Micheal O’Siadhail is a poet. His latest collections of poetry are Our Double Time (Bloodaxe Books, 1998) and Poems 1975-1995 : Hail! Madam Jazz and A Fragile City. His poem cycles The Naked Flame, Summerfest, Crosslight and Earlsfort Suite were commissioned and set to music for performance and broadcasting. He has read and broadcast his poetry widely in Ireland, Britain, Europe and North America. Awarded an Irish American Cultural Institute prize for poetry in 1981 and the Marten Toonder Prize for Literature in 1998, he has been a lecturer at Trinity College Dublin and a Professor at the Dublin Institute for Advanced Studies. He was a member of the Arts Council of the Republic of Ireland (1988-93), of the Advisory Committee on Cultural Relations (1989 -97) and the board of The Dublin International Writers Festival. He is a former editor of Poetry Ireland Review. He is a member of Aosdana (Irish Academy of Distinguished Artists) and was the founding chairman of ILE (Ireland Literature Exchange).

“Artists seem to be more in touch with the feelings of outsiders in our world. And poet Micheal O’Siadhail, a long time friend of TRUST, certainly challenges us to think in his poem Outsider. Micheal was also Chairman of our Board of Adjudicators for our Essay Competition.”

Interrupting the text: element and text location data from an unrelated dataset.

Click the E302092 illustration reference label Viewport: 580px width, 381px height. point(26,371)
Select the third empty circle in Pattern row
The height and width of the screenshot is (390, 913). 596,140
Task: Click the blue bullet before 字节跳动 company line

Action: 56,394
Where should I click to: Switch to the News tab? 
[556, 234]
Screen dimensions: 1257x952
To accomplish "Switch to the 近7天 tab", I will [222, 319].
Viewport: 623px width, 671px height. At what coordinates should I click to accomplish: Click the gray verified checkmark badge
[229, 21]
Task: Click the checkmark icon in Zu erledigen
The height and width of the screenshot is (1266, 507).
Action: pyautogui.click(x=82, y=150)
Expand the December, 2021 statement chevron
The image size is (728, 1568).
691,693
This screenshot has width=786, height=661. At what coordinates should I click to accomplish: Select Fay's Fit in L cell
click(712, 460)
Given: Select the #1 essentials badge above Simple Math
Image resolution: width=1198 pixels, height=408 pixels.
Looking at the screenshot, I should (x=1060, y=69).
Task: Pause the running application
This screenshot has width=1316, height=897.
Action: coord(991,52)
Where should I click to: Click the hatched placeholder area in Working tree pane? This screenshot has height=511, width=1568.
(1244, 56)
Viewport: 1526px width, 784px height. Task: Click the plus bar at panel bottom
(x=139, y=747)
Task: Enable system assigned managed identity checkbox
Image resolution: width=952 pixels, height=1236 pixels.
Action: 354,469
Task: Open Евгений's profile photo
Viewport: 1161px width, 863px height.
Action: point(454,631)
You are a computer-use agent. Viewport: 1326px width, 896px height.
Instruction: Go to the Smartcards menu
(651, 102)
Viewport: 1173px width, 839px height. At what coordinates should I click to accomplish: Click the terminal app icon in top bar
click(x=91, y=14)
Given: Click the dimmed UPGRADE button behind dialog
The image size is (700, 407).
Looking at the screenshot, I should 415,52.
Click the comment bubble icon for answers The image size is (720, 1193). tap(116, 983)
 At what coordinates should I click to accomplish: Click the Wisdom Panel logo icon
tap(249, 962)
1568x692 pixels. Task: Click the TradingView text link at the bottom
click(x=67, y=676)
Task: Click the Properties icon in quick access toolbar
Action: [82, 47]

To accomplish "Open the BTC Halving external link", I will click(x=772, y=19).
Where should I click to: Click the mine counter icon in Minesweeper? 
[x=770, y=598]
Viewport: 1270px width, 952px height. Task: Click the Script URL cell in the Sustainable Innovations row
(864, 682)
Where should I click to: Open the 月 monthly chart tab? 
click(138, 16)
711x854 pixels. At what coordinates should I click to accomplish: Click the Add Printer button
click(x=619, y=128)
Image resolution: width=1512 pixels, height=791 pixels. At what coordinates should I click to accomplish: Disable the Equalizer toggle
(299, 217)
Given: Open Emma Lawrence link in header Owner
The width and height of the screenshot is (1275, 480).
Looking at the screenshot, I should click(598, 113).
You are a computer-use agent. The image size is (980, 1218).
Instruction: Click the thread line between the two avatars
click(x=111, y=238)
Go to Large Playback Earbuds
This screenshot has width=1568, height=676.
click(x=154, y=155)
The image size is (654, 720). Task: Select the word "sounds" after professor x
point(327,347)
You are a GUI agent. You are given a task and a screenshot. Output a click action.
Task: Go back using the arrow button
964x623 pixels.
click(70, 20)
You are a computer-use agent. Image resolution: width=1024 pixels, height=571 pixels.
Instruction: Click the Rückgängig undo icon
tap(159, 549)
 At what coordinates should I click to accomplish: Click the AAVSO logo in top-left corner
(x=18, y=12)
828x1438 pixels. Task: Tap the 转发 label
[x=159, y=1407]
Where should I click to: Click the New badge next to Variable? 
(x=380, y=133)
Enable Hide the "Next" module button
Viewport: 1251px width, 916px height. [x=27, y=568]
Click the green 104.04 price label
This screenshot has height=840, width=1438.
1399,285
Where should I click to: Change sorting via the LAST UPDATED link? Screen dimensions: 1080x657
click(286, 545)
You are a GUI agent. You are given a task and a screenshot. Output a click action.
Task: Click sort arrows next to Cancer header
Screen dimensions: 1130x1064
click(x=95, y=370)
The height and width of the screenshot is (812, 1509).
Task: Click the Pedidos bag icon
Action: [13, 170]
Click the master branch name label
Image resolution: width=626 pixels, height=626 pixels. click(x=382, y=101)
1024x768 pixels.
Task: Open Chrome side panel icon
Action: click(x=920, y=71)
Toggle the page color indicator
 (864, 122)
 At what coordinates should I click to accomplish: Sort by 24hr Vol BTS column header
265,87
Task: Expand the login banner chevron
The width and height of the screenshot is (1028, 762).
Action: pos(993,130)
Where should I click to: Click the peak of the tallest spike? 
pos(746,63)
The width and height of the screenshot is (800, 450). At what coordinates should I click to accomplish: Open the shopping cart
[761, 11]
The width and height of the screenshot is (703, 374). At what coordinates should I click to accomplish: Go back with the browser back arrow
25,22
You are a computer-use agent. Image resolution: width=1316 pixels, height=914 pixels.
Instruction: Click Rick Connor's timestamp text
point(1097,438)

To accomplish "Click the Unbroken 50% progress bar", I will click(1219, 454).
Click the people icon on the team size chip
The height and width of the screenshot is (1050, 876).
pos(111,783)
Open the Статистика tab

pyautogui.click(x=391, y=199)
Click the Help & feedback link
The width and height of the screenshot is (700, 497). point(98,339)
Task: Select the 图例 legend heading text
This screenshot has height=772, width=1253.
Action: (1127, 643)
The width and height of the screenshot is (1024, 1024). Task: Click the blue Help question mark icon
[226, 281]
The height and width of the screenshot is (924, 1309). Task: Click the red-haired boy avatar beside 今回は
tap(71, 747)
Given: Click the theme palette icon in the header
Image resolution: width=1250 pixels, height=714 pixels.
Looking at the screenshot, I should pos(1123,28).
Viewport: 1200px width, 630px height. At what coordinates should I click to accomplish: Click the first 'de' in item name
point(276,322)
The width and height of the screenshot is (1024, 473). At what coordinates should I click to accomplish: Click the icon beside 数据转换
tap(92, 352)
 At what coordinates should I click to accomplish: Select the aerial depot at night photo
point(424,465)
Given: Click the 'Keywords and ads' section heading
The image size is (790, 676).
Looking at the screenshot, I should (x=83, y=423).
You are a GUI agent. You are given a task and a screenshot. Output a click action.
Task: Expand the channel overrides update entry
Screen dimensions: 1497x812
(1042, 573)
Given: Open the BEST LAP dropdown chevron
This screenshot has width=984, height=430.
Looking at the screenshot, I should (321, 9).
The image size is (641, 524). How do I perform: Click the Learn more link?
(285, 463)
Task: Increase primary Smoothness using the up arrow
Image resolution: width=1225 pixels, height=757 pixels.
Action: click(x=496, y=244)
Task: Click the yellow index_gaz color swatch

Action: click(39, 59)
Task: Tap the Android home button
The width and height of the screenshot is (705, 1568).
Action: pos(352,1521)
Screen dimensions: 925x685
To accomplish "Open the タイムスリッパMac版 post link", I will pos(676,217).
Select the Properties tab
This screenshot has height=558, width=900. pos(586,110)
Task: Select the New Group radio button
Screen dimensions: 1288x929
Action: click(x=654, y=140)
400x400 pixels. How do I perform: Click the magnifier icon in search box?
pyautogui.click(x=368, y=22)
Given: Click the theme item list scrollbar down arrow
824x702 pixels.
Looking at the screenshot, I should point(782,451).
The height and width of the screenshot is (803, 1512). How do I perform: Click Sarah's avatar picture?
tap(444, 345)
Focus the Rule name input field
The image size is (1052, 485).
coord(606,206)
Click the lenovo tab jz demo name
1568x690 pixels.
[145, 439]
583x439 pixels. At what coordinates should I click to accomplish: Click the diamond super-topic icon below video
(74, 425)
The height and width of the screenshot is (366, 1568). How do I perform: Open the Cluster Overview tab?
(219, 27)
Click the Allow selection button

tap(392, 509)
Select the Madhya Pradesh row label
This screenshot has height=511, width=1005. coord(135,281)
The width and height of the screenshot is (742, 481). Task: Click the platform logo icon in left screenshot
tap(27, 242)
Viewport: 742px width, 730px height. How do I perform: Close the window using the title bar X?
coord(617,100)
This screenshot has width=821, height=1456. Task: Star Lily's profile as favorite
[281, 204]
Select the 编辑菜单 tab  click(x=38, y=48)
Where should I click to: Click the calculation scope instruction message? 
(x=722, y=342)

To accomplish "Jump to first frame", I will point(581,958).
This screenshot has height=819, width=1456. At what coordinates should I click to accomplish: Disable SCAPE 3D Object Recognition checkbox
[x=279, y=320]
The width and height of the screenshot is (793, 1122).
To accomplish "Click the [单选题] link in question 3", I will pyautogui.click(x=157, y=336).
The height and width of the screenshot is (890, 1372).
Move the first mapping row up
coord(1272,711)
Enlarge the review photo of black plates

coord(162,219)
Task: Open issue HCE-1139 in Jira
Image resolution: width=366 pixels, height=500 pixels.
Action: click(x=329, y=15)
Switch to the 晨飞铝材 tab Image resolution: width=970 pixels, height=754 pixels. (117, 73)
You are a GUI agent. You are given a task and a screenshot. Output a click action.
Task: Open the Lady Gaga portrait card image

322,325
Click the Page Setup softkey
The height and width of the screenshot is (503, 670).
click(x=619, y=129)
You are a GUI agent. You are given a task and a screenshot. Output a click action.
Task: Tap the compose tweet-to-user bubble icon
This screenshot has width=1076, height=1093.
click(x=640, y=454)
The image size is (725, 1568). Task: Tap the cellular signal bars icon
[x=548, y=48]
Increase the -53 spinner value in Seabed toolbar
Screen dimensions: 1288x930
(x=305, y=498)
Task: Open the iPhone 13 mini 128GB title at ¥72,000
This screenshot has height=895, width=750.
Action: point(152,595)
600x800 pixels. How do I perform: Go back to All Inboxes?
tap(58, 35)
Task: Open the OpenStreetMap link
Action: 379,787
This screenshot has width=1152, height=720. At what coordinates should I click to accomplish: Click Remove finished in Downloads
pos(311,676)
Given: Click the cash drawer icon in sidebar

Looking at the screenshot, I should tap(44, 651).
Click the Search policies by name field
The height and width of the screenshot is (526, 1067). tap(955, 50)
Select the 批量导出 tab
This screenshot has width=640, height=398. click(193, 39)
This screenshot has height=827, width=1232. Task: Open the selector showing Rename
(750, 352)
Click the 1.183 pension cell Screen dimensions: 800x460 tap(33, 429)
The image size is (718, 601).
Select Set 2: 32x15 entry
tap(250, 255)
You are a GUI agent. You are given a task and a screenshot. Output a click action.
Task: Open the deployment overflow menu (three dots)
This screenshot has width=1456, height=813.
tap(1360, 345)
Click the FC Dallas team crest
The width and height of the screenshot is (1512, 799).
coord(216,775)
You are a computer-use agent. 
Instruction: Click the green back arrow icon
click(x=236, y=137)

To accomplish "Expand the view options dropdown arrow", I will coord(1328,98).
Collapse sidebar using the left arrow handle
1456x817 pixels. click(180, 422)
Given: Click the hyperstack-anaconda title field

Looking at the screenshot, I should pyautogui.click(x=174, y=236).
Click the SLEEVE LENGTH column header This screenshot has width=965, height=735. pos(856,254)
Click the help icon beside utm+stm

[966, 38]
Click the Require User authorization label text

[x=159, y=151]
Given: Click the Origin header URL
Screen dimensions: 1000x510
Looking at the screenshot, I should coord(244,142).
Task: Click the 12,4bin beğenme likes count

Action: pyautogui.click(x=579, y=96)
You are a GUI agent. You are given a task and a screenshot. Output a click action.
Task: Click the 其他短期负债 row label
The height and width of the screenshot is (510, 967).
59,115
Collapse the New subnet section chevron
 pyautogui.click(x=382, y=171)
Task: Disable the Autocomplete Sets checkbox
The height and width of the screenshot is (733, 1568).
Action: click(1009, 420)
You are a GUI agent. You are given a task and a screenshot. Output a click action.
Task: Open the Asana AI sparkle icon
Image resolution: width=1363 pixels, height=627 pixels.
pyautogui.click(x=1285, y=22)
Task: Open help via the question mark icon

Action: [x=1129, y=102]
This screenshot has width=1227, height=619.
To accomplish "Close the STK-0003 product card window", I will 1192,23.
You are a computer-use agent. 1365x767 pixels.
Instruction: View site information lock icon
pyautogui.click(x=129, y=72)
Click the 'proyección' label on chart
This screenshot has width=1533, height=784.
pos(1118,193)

Alice Leahy, Director & Co-Founder of TRUST

OUTSIDER, By Micheal O’Siadhail

A sheltered arch or where underground
kitchen of an inn sent
through grids of pavement grating
the warmth of the ass’s breath –
Where did last night’s Christ lie down?

Every morning for months I watched
a man I might have been
about my age and bearded too,
his face blotched crimson
with cheap wine and sleeping rough.

He walked the far side of the street
always hurrying somewhere;
a father who couldn’t praise, I wondered,
or what had blurred his star?
For months our eyes never met

though the street between us was narrow,
until that eve he crossed.
‘Some help,’ he said, but it must have been
my double’s eyes that asked
where would He lie down tomorrow?

An old outsider within me winced,
shook him off and fled;
that street between us was so narrow –
I chose the Inn and was afraid.
I’m sure I’ve never seen him since –

but tomorrow where carafes go round
a lone presence will pass
tremors through our frail togetherness;
again those eyes will ask
Where did last night’s Christ lie down?